GMG is a global well-being company retailing, distributing, and manufacturing a portfolio of leading international and home-grown brands across sport, everyday goods, health and beauty, properties, and logistics sectors. Under the ownership and management of the Baker family for over 45 years, GMG is a valued partner of choice for the world's most successful and respected brands in the well-being sector. Working across the Middle East, North Africa, and Asia, GMG has introduced more than 120 brands across 12 countries. These include notable home-grown brands such as Sun & Sand Sports, Dropkick, Supercare Pharmacy, Farm Fresh, Klassic, and international brands like Nike, Columbia, Converse, Timberland, Vans, Mama Sita's, and McCain.

What you'll be doing:

The BPI Assistant Manager for Process, Policies, and Internal Controls will be instrumental in supporting the design, implementation, and monitoring of efficient processes, policies, and internal controls throughout the organization. The ideal candidate will possess strong expertise in process optimization, compliance, and risk management, with a proven ability to collaborate effectively across business units within GMG. This role requires a highly motivated individual and a change leader who is passionate about driving digital transformation and enhancing operational efficiency while ensuring policy compliance and mitigating risks.

Core Responsibilities:

  1. Process Improvement and Optimization:
    • Assist in identifying, evaluating, and implementing process improvements to increase efficiency, reduce costs, and enhance service quality.
    • Collaborate with cross-functional teams to map and streamline workflows, ensuring optimal use of resources and compliance with internal standards.
    • Conduct process assessments and audits to identify areas for improvement and recommend solutions to enhance productivity and mitigate risks.
  2. Policy Development and Implementation:
    • Assist in drafting, reviewing, and updating company policies and procedures to ensure compliance with regulatory requirements, industry standards, and organizational goals.
    • Ensure that policies are consistently applied across departments, and support teams in understanding and adhering to company policies.
    • Provide guidance to departments regarding policy interpretation and implementation.
  3. Internal Controls:
    • Support the design, implementation, and maintenance of internal control frameworks to safeguard company assets, ensure financial integrity, and prevent fraud or errors.
    • Conduct regular assessments of internal controls, identifying weaknesses or gaps, and work with relevant teams to develop corrective action plans.
    • Monitor compliance with established internal controls and provide recommendations for improvements as needed.
  4. Audit and Risk Support:
    • Assist in coordinating internal audits to ensure compliance with financial, operational, and regulatory standards.
    • Help prepare audit documentation and respond to audit inquiries in a timely manner.
    • Monitor and report on audit findings and assist with the implementation of corrective actions.
  5. Training and Awareness:
    • Conduct training sessions for staff on process improvements, policies, and internal controls to promote a culture of compliance and efficiency.
    • Provide ongoing support and clarification to departments regarding process and policy changes.
  6. Reporting and Documentation:
    • Prepare and present regular reports on process performance, policy compliance, and internal control assessments to senior management.
    • Maintain accurate records of policies, procedures, and control documentation to ensure traceability and accountability.

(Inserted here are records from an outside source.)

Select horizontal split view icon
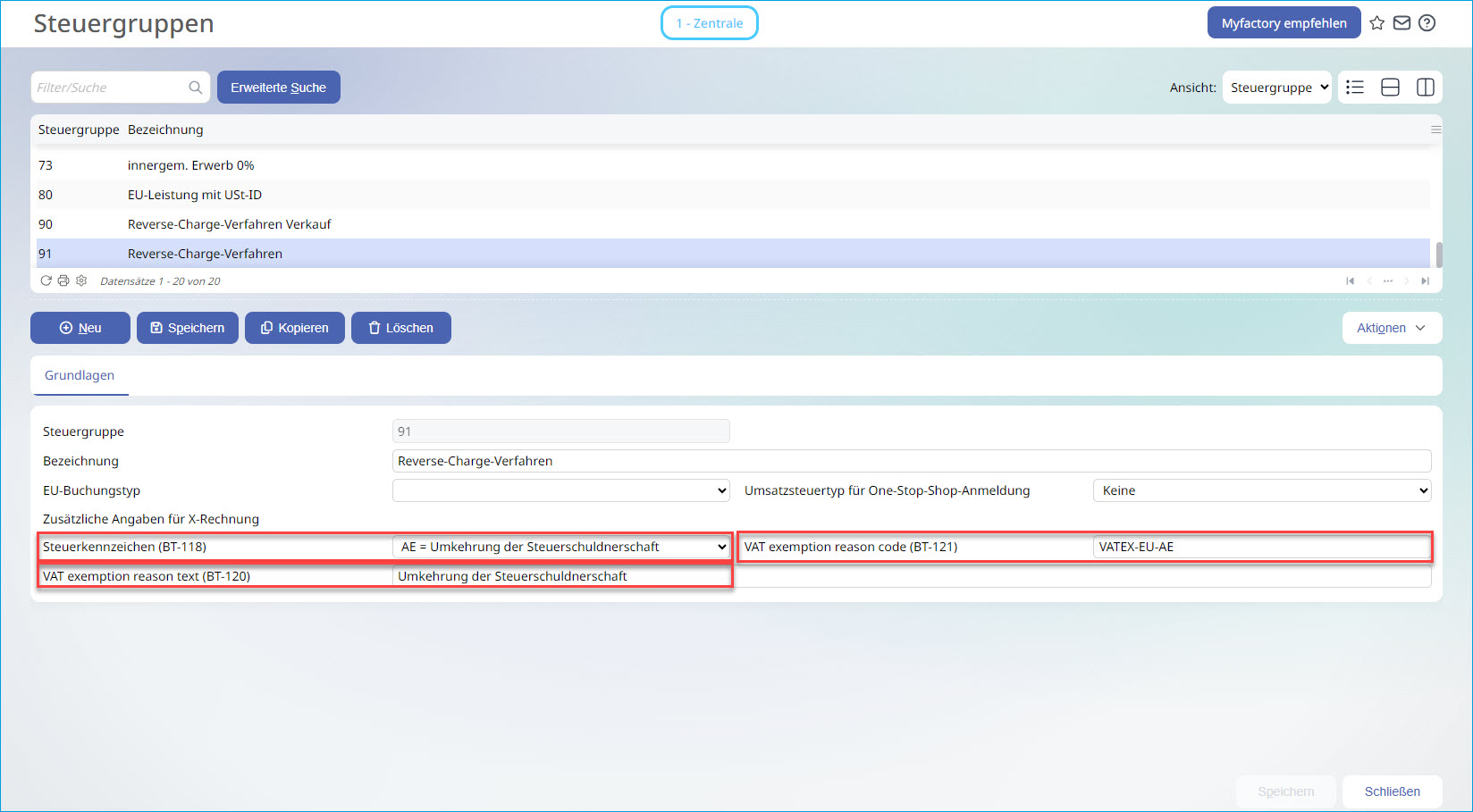The height and width of the screenshot is (812, 1473). [x=1390, y=87]
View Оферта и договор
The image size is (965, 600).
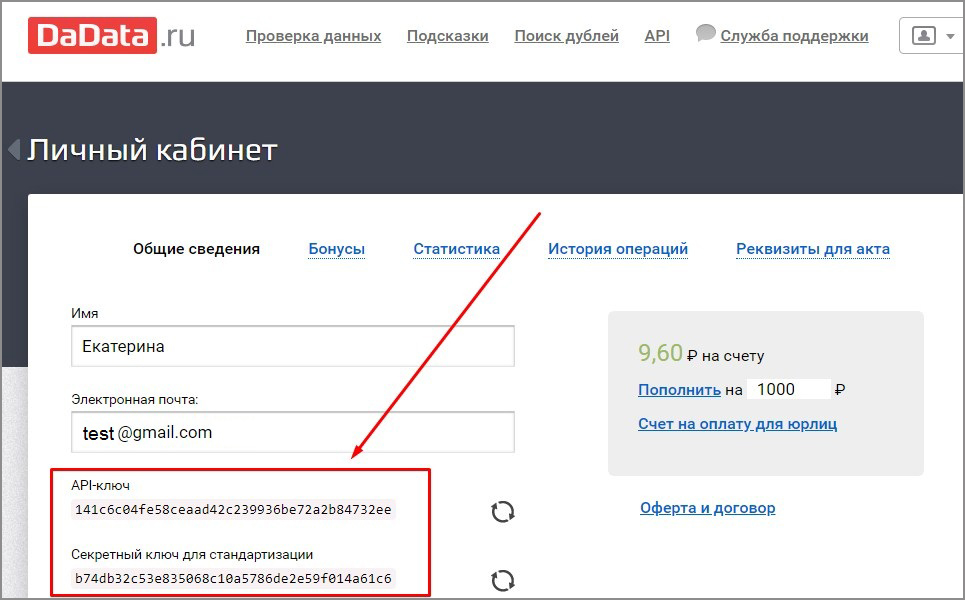pos(709,508)
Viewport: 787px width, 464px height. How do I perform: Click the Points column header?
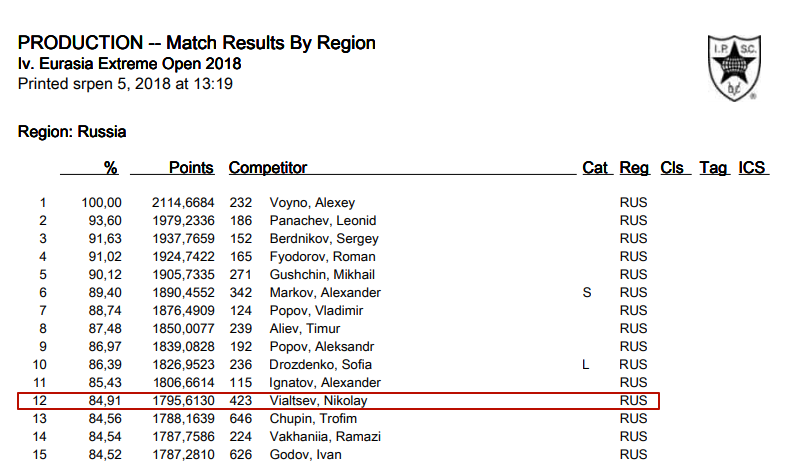[191, 168]
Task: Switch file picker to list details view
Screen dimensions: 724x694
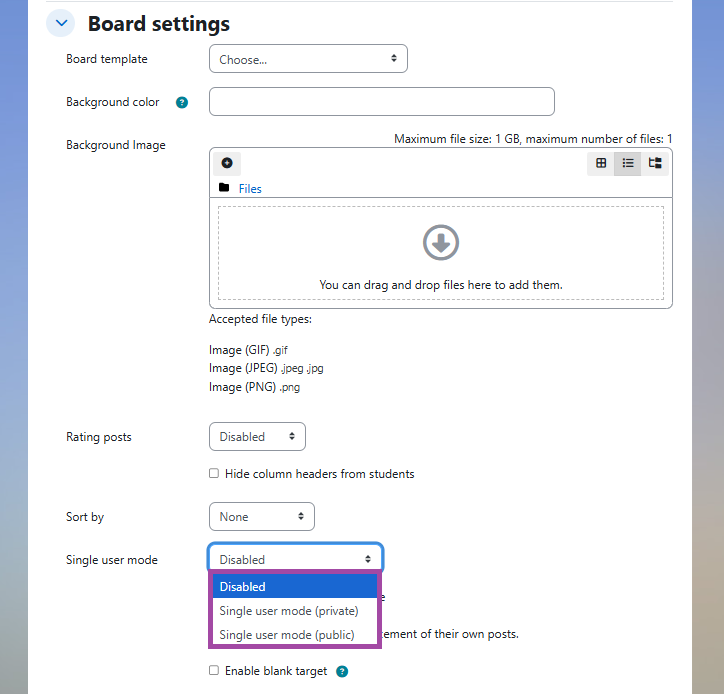Action: click(628, 163)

Functional/Technical Competencies:

  • Proficiency in Microsoft Office Suite (Excel, Word, PowerPoint) and experience with process mapping tools or ERP systems (e.g., SAP) is a plus.
  • Understanding of regulatory requirements, industry standards, and best practices related to internal controls and process management.
  • Must have Business Process Re-engineering experience in Retail, Pharma Manufacturing, and/or FMCG sectors.
  • Prefer hands-on process optimization experience in relevant Business Units / functions.
  • Implementation of Automation / RPA techniques.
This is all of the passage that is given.